Bon, vu comme ça, Zero K donne l’impression d’être un roman de science-fiction ou d’anticipation. Mais il ne faut pas se laisser abuser par la technologie présente dans le roman et le côté moderne de ce qui nous est décrit. Zero K est davantage un roman philosophique dans le sens où il questionne sur ce qui nous retient en vie. Que faire du reste de sa vie quand l’être aimé est parti comme c’est le cas pour Ross ? Que faire de sa vie quand on n’a pas pas de liens familiaux, une vie amoureuse peu passionnante ou pas de projet professionnel (le cas de Jeffrey) ? Quel sens trouver à la vie dans un monde moderne que Don DeLillo décrit comme étant à la fois froid, sombre et vide ?

La question de la fin de vie est centrale dans le dernier roman de Don DeLillo. Voie du futur ou lubie de milliardaire, on ne sait pas quoi penser de ce refus de la mort en misant sur une société future plus avancée et qu’on imagine plus heureuse. Le parallèle avec la religion est évident. Le paradis est ici remplacé par un futur technologique libéré des contingences terrestres. Et si l’approche est plus technologique, elle n’est pas pour autant dénuée de spiritualité. Don DeLillo se fait l’écho d’une quête de sens à travers les personnages de son roman. A la manière de Jeffrey, obsédé par les noms des gens et les définitions des choses qui l’entoure. Jeffrey s’approprie la réalité seulement une fois qu’il l’a nommée et définie.

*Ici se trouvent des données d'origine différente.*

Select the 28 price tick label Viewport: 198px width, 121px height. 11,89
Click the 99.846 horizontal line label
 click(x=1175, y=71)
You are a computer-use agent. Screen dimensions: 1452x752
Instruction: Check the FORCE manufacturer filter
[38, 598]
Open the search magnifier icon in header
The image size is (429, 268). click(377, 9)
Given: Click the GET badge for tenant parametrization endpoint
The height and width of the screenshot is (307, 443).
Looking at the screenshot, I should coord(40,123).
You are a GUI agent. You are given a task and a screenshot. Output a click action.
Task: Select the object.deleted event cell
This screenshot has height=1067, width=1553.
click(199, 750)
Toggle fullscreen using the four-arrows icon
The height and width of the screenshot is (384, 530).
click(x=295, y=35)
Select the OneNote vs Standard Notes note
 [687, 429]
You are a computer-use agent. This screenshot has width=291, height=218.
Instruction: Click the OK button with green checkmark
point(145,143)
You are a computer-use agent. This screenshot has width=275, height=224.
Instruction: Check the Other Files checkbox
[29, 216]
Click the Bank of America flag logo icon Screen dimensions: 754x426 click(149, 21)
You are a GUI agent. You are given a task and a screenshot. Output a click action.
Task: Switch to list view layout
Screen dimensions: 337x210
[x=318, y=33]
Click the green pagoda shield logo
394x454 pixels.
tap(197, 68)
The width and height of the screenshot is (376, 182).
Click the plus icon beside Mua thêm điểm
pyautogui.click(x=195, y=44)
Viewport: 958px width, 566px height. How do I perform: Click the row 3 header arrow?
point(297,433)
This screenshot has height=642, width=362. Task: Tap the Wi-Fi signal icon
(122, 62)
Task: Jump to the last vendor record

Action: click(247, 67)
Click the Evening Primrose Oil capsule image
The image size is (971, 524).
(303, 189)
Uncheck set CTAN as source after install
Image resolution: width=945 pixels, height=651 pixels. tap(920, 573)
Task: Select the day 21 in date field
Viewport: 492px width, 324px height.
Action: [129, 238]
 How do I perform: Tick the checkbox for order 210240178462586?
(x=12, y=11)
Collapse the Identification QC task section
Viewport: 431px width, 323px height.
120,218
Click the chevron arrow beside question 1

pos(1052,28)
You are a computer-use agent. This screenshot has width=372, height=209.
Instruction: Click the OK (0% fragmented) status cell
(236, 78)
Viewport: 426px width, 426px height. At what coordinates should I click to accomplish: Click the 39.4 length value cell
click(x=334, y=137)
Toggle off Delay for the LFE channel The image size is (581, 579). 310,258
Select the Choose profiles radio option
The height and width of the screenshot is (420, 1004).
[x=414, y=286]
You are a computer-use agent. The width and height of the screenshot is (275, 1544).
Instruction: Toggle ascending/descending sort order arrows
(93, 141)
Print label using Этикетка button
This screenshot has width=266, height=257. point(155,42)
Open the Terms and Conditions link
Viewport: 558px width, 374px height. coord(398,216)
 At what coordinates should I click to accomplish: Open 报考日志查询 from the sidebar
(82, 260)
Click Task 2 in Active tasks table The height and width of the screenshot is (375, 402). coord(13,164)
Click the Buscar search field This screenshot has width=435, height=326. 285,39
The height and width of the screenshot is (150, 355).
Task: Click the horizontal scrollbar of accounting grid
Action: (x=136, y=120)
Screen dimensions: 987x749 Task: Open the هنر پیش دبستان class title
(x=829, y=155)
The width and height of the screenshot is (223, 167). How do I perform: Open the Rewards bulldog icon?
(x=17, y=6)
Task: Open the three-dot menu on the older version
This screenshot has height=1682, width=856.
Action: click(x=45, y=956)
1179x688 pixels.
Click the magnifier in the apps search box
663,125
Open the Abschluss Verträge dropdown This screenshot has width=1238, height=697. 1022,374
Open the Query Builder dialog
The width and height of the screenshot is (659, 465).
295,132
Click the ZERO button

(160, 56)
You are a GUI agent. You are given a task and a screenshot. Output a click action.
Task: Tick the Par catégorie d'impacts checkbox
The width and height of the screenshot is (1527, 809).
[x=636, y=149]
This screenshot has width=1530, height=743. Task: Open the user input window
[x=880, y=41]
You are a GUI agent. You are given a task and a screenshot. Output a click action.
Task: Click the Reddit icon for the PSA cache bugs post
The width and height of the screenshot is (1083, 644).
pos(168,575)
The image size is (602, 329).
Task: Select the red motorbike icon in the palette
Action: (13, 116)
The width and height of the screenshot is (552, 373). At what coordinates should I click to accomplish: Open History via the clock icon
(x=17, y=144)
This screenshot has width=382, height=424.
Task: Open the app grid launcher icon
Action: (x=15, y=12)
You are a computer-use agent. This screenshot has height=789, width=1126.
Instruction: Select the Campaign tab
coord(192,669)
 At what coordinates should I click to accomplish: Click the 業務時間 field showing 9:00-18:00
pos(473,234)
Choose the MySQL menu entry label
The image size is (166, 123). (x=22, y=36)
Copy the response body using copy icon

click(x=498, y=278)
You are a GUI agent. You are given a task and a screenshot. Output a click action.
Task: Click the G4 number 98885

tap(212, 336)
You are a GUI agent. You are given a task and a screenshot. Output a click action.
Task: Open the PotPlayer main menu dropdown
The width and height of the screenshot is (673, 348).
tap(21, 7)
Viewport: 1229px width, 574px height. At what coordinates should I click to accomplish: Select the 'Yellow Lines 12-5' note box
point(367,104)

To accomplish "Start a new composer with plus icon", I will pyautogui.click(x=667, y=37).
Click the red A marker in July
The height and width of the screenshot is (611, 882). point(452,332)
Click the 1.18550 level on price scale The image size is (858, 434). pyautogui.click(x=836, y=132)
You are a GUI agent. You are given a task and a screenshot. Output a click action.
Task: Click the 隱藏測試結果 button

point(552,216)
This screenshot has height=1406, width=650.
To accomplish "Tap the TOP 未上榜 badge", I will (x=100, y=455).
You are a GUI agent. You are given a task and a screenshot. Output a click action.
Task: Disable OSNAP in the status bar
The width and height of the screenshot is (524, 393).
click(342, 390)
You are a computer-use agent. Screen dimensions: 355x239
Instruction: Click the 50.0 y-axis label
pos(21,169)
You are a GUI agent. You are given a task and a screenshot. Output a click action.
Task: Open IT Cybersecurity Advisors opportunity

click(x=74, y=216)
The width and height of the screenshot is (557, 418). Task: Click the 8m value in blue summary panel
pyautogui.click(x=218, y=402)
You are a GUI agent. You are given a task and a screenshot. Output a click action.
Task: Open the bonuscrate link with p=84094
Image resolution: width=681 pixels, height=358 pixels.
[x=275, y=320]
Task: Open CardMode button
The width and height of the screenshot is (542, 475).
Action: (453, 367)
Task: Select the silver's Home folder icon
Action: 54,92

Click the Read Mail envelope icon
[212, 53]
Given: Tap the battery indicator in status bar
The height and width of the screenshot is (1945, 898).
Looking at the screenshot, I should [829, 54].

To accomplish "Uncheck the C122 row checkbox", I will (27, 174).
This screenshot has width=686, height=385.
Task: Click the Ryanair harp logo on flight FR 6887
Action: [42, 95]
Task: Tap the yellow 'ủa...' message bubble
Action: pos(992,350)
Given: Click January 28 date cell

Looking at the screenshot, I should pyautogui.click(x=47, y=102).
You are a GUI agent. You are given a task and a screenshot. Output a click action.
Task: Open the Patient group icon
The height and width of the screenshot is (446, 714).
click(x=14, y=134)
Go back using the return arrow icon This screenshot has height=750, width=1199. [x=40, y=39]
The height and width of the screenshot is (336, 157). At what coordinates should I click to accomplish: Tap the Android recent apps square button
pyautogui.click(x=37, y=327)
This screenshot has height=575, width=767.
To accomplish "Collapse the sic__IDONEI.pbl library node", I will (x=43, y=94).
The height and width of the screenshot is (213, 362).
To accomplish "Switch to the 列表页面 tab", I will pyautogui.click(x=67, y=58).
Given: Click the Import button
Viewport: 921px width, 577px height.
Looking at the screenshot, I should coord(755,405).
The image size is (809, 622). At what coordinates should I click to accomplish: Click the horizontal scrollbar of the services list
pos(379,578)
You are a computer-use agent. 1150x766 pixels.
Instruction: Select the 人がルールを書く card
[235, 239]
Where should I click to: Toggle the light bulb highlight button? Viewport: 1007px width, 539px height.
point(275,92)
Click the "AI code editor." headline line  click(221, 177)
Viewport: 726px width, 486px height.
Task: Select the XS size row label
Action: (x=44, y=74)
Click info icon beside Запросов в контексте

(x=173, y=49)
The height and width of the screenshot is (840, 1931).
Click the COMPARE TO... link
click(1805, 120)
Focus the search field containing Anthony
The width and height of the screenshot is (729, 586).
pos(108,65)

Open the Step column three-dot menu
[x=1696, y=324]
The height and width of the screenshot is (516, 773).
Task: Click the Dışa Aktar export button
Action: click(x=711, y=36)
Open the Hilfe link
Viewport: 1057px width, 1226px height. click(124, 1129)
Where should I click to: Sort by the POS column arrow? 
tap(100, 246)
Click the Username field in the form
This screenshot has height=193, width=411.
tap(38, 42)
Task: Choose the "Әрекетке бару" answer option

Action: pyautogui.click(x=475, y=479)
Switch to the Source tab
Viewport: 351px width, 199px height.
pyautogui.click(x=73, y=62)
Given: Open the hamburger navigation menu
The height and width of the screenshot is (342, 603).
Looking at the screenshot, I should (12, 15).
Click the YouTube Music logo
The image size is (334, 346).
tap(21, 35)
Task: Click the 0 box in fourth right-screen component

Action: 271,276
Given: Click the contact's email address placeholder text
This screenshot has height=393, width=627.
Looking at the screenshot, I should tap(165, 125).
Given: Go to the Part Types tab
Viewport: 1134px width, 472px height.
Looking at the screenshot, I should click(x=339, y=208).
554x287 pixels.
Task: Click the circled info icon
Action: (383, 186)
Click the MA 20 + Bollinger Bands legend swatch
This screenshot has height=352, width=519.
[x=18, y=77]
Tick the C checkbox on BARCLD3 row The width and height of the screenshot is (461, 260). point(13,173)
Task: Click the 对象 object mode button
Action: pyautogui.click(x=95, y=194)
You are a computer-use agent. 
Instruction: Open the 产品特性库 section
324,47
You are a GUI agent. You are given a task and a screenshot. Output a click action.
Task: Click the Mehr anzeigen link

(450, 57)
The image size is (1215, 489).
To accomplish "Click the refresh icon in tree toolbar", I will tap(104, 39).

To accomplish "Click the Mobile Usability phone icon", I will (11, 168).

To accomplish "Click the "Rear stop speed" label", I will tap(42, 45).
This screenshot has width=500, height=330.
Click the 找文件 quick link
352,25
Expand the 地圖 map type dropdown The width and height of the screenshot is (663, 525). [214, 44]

Vous aurez compris que Don DeLillo n’est pas Patrick Sébastien. Il ne fait pas tourner les serviettes le samedi soir avec ses potes. Je vois Don De Lillo comme un artiste contemporain tant ses romans sont visuels. C’est le cas de Zero K avec je l’ai déjà dit les vidéos de catastrophes naturelles ou de guerre diffusées dans les couloirs de la convergence. Mais c’est aussi l’image frappante des nombreux corps nus flottant dans des réceptacles en verre dans les sous-sols du centre. Ou encore l’alignement du coucher de soleil et de l’axe des rues de New-York. Comme une oeuvre d’art contemporain, rien de cela n’est véritablement utile (dans le sens de fonctionnel) ou réjouissant. Ça n’arrête pas non plus la marche effrénée du monde. Mais si cela nous fait nous arrêter quelques instants et réfléchir, c’est toujours ça de gagné… S’il y en a une, voilà la petite pincée d’optimisme de Don DeLillo.